(SELECTED TEXT begins)

Vladimir Putin has turned the reins of the presidency to a handpicked successor, Dmitri Medvedev, but he has stayed on as prime minister, and the focus of politics in Russia has moved to that office. While it is fashionable in the West to portray Putin as a monochrome relic of the KGB, intent on reviving an old style of autocratic rule and perhaps even a cold war, that perspective is simplistic. “On the migration issue, Putin is a liberal reformer,” says Zayonchkovskaya. “He humanized the system serving the needs of Russian entrepreneurs for cheap labor, and by legalizing the immigrants, he improved their lot and provided them at least a measure of protection against exploitation. His approach was a success.”
Zayonchkovskaya’s analysis was echoed in interviews with human rights groups, a labor union and officials at the Tajik embassy. All had plenty of concerns about the treatment of Tajiks in an increasingly menacing environment, and all were quick to see Putin as a natural ally in efforts to cope with a xenophobic backlash. But Human Rights Watch’s Rachel Denber, who has directed a soon-to-be-released study of the Russian labor migration issue, zeroed in on the most serious complaint. “Even in the best of economic times, migrant laborers in the construction sector were subjected to unconscionable exploitation--cheated on wages on a massive scale, unprotected from abusive and unsafe labor conditions. They had nowhere to go for redress.”
But the politically attuned Putin recognizes his exposure on the issue. He has pulled back, halving the quota he previously introduced for migrants. Putin’s domestic political adversaries see an opening. In a scene remarkably reminiscent of domestic U.S. politics, reactionary forces are moving to portray Putin as a figure whose laxity on immigration issues has flooded the country with cheap labor from states on Russia’s Muslim southern periphery. As employment fears rise, so does the charge that these immigrants are taking jobs from able-bodied Russians.

(SELECTED TEXT ends)
(PROVIDED MATERIAL begins)

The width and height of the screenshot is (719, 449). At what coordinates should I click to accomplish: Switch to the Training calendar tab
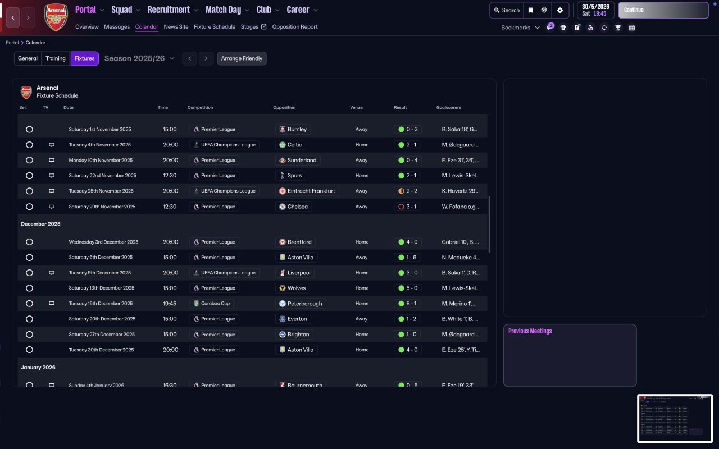pos(56,58)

(PROVIDED MATERIAL ends)

» REQUIRED ACTIONS:
1. Answer these from the text on Putin and labor migration in Russia.
(a) What does Zayonchkovskaya call Putin on the migration issue?
(b) Who directed the soon-to-be-released Human Rights Watch study of Russian labor migration?
(c) What has Putin done to the quota he previously introduced for migrants?
2. Carry on the text about Putin and labor migration in Russia, starting after its last sentence.

» RESULTS:
1.
(a) A liberal reformer.
(b) Rachel Denber.
(c) He has halved it.

2.
The ambitious mayor of Moscow, Yuri Luzhkov, is carefully positioning himself as a critic of the Putin record on labor migration. Luzhkov is one of the few figures in Russian politics who has challenged Putin and survived. In the waning days of the Yeltsin presidency, he was widely thought to be leading an effort to succeed him—though Putin quickly crushed his aspirations. But as the mayor of Russia’s center of commerce and politics, Luzhkov has a sturdy platform. (Indeed, Yeltsin himself rose to the presidency from the Moscow city hall.) Luzhkov has now put forward an initiative designed to drive millions of immigrants into an illegal twilight zone by imposing stiff new registration requirements, many of which reflect xenophobic concerns that the immigrants are a source of disease and criminality.
In this season of murder and dread, the New Year and Orthodox Christmas are descending upon Moscow. By tradition, it is a time to remember the neediest. It’s been the warmest December that Muscovites have ever experienced. Broadcasts on government controlled media outlets blame “the Americans” for the strange weather as well as the onset of economic hard times. And the sentiment against “the Americans” can be heard commonly on the street. But “the Americans” are a distant scapegoat.
This year, it seems, the winds of persecution and hatred, the dangers in periods of economic and political despair, are blowing hard.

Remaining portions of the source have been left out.